Volner devotes another, more original, essay on the last of many walls of Paris, or l’enceinte de Thiers, built in the 1840s by King Louis Philippe’s prime minister, Adolph Thiers. This “old umbrella,” as he called himself, was one of the nineteenth century’s great survivors: a voluminous historian arrested and exiled by Napoleon III, he re-emerged as prime minister after the emperor had been defeated and captured in the Franco-Prussian War. Besieged by Moltke’s Prussian army, Paris held out behind its walls and was briefly ruled by the Commune, praised by Marx as a prototype of his utopia. Thiers made peace with Bismarck, then laid siege to the city again. He breached his own fortifications, hunted down the communards and had thousands of them, trapped by the old umbrella’s system of walls, bastions, and gates, summarily shot. Thus the fate of the last French Revolution was decided by a wall.

Volner devotes a whole chapter to the Berlin Wall, which ought to be a rewarding subject—if only because, unlike all the other walls he considers, it wasn’t built to keep people out, but to prevent them leaving, if necessary by shooting them. Yet this surreal looking-glass aspect of the “Anti-Fascist Protection Barrier,” and indeed most of what it represented between its erection on August 13, 1961 and its opening on November 9, 1989, eludes this author. He gives us the known facts about its history, but no sense of the known unknowns, let alone the unknown unknowns, of this bizarre division of a capital city into two discrete and mutually excluding worlds.

He starts with a flourish: “The Berlin Wall was born at a garden party and died at a press conference.” As it happens, I was present at that press conference and can even hazard a guess at the moment of death. The conference was not, as he claims, “routine”: most unusually, it was broadcast live on state television. Volner, who does not appear to have watched the footage (easily found online) of the events of November 9, claims that the announcement that the Wall was opening happened “after the conference had formally ended.” That is not true. Volner appears to have based his account on a single article. He should at least have read The Collapse, the definitive account of what took place that night, by the Harvard historian Mary Elise Sarotte.

Here is what actually happened. The East German spokesman, Günter Schabowski, read out a brief but opaque statement, in response to a question just before the end of the press conference, announcing that a new travel law would be introduced allowing East Germans to emigrate. A flurry of questions followed. In reply to one of these, shouted by a journalist (there are competing claims as to his identity): “When do they [the new rules] come into effect?” Schabowski replied: “Immediately.” It was the fatal blunder, but he did not yet realize what he had done—and the journalists weren’t sure either. More questions followed, from which it emerged that the new law also applied to Berlin, which had a different legal status from the rest of Germany. But the Wall had not yet been mentioned.

════════════════

* What you will do
1. Answer these questions using the passage on city walls:
(a) In what decade was l’enceinte de Thiers built?
(b) On what date was the Berlin Wall erected?
(c) Who was the East German spokesman who read out the statement about the new travel law?
2. Reproduce the stretch of the passage on city walls from "Volner devotes a whole" through "mutually excluding worlds.".

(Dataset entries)
════════════════

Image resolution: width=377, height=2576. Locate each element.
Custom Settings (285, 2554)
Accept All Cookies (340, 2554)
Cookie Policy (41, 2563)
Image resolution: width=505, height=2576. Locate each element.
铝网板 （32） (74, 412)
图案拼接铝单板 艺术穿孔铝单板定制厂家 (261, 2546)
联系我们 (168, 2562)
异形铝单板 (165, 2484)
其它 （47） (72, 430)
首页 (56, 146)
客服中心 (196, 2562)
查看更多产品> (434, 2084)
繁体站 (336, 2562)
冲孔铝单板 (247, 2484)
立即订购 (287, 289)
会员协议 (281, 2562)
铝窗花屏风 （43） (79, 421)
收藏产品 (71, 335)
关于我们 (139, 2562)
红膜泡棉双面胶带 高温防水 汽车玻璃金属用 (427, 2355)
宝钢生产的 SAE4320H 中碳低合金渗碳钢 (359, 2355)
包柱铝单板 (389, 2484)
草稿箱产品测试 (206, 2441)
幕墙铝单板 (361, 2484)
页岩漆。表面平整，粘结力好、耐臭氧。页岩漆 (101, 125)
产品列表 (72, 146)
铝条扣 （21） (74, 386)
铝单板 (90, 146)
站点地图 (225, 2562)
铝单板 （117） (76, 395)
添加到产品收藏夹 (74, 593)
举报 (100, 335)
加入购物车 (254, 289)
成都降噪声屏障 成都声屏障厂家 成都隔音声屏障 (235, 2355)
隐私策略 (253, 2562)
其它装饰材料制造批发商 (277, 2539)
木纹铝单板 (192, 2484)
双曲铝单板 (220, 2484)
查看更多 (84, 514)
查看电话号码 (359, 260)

════════════════

* Written answers
1.
(a) The 1840s.
(b) August 13, 1961.
(c) Günter Schabowski.

2.
Volner devotes a whole chapter to the Berlin Wall, which ought to be a rewarding subject—if only because, unlike all the other walls he considers, it wasn’t built to keep people out, but to prevent them leaving, if necessary by shooting them. Yet this surreal looking-glass aspect of the “Anti-Fascist Protection Barrier,” and indeed most of what it represented between its erection on August 13, 1961 and its opening on November 9, 1989, eludes this author. He gives us the known facts about its history, but no sense of the known unknowns, let alone the unknown unknowns, of this bizarre division of a capital city into two discrete and mutually excluding worlds.